[TEXT SHOWN — start]

GLM-130B

An Open Bilingual Pre-Trained Model

About GLM-130B

GLM-130B is an open bilingual (English & Chinese) bidirectional dense model with 130 billion parameters, pre-trained using the algorithm of General Language Model (GLM). It has been trained on over 400 billion text tokens (200 billion each for English and Chinese), and has some impressive capabilities.

It is designed to support inference tasks with the 130B parameters on a single A100 (40G * 8) or V100 (32G * 8) server. With INT4 quantization, the hardware requirements can further be reduced to a single server with 4 * RTX 3090 (24G) with almost no performance degradation. As of July 3rd, 2022, GLM-130B has been trained on over 400 billion text tokens (200B each for Chinese and English) and it has the following unique features:

GLM-130B features

Bilingual: supports both English and Chinese.
Performance (EN): better than GPT-3 175B (+4.0%), OPT-175B (+5.5%), and BLOOM-176B (+13.0%) on LAMBADA and slightly better than GPT-3 175B (+0.9%) on MMLU.
Performance (CN): significantly better than ERNIE TITAN 3.0 260B on 7 zero-shot CLUE datasets (+24.26%) and 5 zero-shot FewCLUE datasets (+12.75%).
Fast Inference: supports fast inference on both SAT and FasterTransformer (up to 2.5X faster) with a single A100 server.
Reproducibility: all results (30+ tasks) can be easily reproduced with open-sourced code and model checkpoints.
Cross-Platform: supports training and inference on NVIDIA, Hygon DCU, Ascend 910, and Sunway (Will be released soon).

[TEXT SHOWN — finish]

■ WHAT TO WORK ON
1. According to the GLM-130B page, how many parameters does the model have?
2. What feature labels does the GLM-130B page list under its features heading?
3. Transcribe the GLM-130B page from "Performance (EN): better" up to and including "(+0.9%) on MMLU.".

[DATA SUPPLIED — start]

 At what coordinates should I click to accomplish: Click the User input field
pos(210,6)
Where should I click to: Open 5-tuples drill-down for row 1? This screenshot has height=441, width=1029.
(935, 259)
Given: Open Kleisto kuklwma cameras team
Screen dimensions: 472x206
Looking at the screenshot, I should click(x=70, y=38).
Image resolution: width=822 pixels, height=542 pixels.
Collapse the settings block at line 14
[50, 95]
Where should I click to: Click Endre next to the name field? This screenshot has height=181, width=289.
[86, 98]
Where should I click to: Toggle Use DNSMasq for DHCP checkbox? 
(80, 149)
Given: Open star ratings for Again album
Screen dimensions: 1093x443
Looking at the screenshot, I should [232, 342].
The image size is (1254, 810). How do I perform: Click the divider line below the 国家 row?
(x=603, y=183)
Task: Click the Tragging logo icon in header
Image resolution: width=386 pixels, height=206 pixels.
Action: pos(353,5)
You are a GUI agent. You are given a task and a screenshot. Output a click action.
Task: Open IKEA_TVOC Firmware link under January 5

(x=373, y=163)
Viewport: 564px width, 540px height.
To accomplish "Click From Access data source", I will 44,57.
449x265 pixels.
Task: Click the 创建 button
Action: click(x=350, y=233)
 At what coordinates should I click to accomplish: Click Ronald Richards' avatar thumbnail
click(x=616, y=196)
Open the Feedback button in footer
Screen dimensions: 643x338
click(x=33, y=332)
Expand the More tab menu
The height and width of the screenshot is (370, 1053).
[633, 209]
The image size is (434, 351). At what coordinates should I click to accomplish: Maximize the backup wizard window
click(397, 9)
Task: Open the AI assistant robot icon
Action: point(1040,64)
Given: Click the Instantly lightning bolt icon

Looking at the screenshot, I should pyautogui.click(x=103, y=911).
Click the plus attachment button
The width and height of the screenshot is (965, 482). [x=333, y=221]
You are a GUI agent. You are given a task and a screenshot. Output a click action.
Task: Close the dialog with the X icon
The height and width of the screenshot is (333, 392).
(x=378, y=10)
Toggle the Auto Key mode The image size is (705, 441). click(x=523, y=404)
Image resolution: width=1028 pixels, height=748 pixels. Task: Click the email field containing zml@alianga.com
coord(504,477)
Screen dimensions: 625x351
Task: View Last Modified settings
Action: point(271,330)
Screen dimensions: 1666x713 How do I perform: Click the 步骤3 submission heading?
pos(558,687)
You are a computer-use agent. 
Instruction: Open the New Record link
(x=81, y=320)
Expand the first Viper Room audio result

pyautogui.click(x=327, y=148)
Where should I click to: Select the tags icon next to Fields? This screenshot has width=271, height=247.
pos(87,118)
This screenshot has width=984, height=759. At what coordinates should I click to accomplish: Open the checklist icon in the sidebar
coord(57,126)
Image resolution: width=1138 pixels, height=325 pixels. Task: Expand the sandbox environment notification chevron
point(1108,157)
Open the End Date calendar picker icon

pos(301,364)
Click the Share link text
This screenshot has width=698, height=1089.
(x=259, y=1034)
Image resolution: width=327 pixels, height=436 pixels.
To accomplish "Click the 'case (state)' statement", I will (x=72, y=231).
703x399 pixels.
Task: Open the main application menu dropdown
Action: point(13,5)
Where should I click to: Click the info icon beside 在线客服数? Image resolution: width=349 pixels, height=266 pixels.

[DATA SUPPLIED — finish]

■ ANSWERS TO THIS EXERCISE
1. 130 billion parameters.

2.
- Bilingual
- Performance (EN)
- Performance (CN)
- Fast Inference
- Reproducibility
- Cross-Platform

3.
Performance (EN): better than GPT-3 175B (+4.0%), OPT-175B (+5.5%), and BLOOM-176B (+13.0%) on LAMBADA and slightly better than GPT-3 175B (+0.9%) on MMLU.